-- What the exercise asks --
Would it be possible to output exactly, and only, the lines below from the one holding "Where should I" to the last line, both included, with every picture left out?
----------------------------------------
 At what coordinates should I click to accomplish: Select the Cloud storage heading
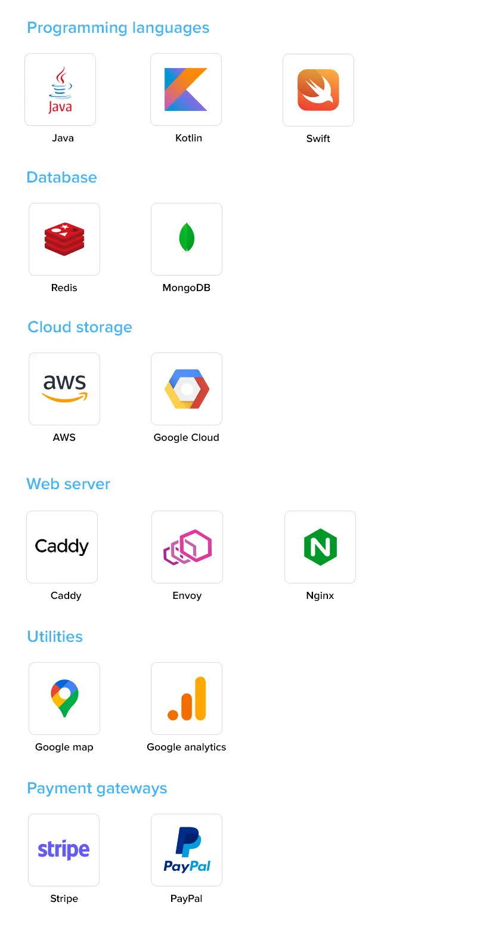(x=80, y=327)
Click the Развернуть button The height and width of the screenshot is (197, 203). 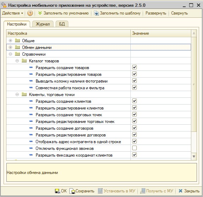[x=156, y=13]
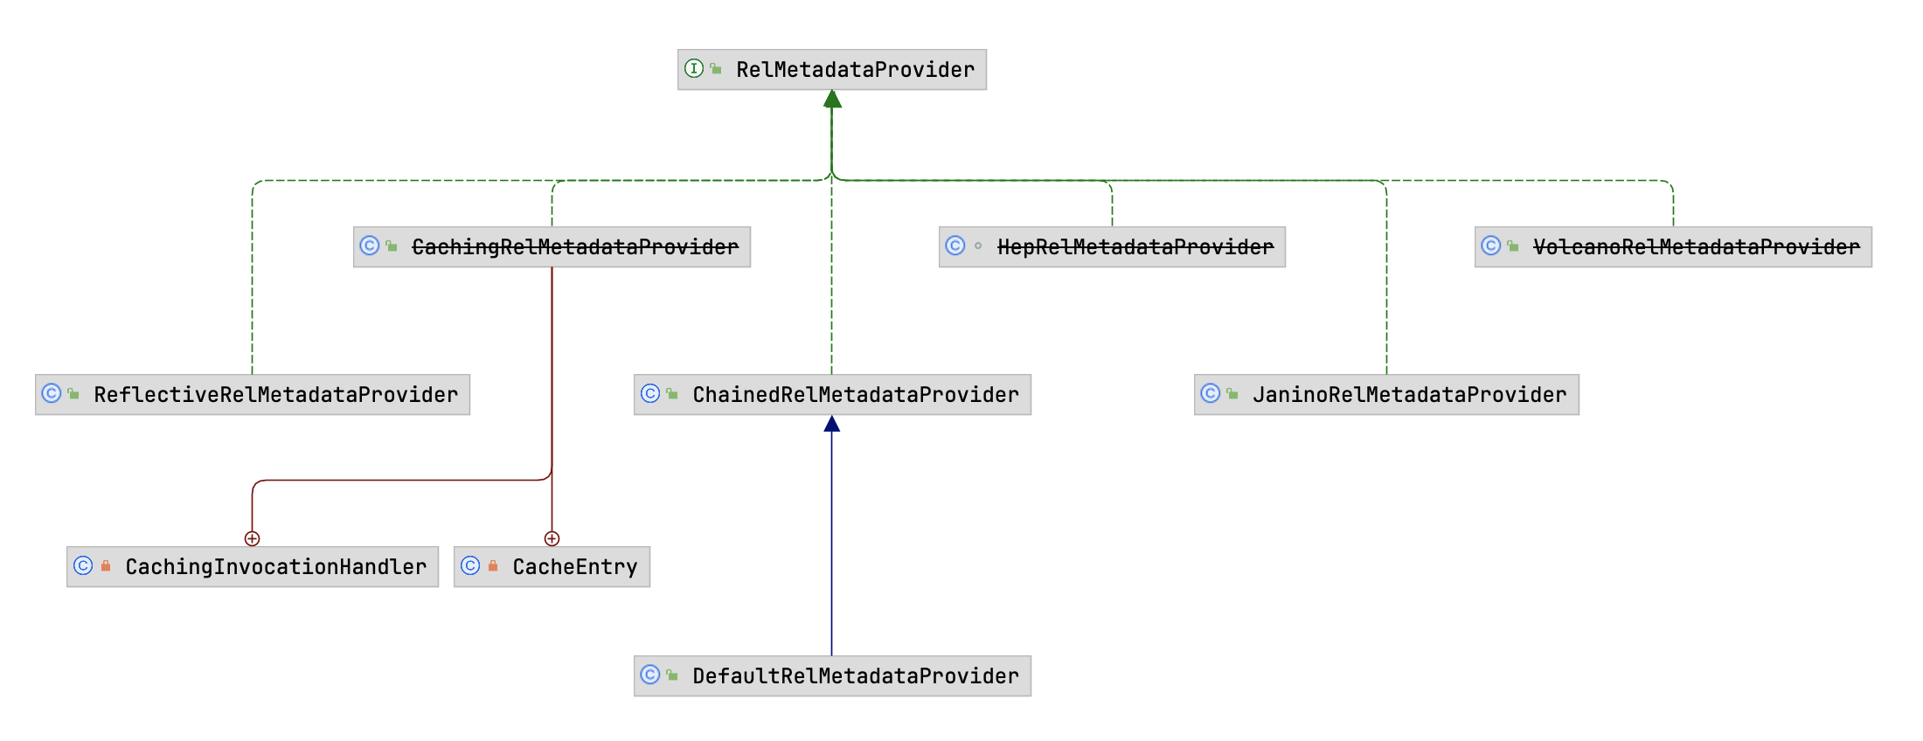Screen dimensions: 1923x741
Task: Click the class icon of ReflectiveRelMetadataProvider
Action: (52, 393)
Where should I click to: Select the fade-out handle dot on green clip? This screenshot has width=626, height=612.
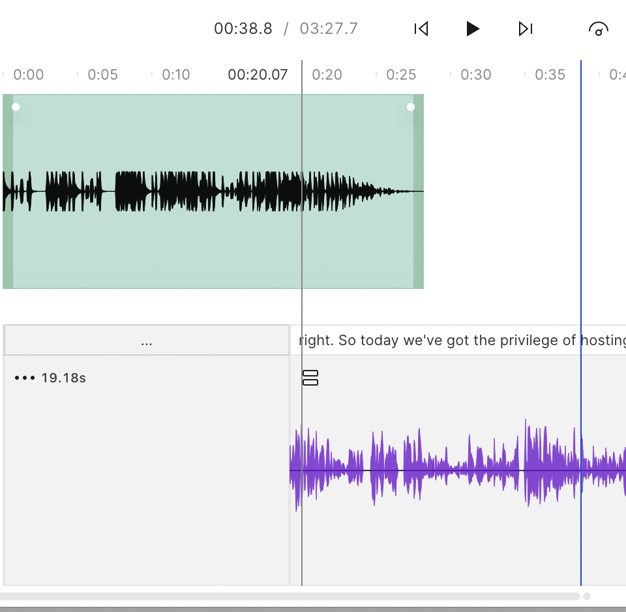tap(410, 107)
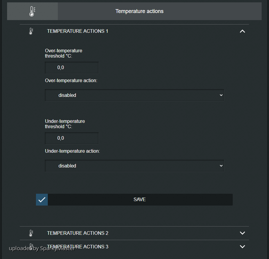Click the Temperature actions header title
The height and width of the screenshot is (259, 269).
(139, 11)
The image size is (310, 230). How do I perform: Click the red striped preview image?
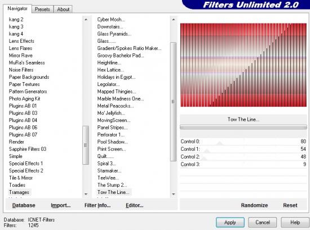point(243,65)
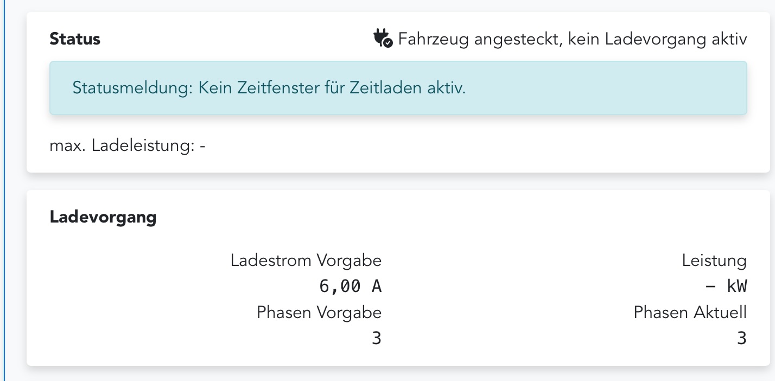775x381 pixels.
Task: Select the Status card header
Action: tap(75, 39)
----------------------------------------
-- Answer for this exercise --
Where should I click to: Select the fade-out handle dot on green clip? This screenshot has width=626, height=612.
tap(410, 107)
Click the Temperature actions header title
The height and width of the screenshot is (259, 269).
(139, 11)
The image size is (310, 230). How do I perform: Click the red striped preview image?
point(243,65)
775x381 pixels.
Task: Select the Status card header
Action: tap(75, 39)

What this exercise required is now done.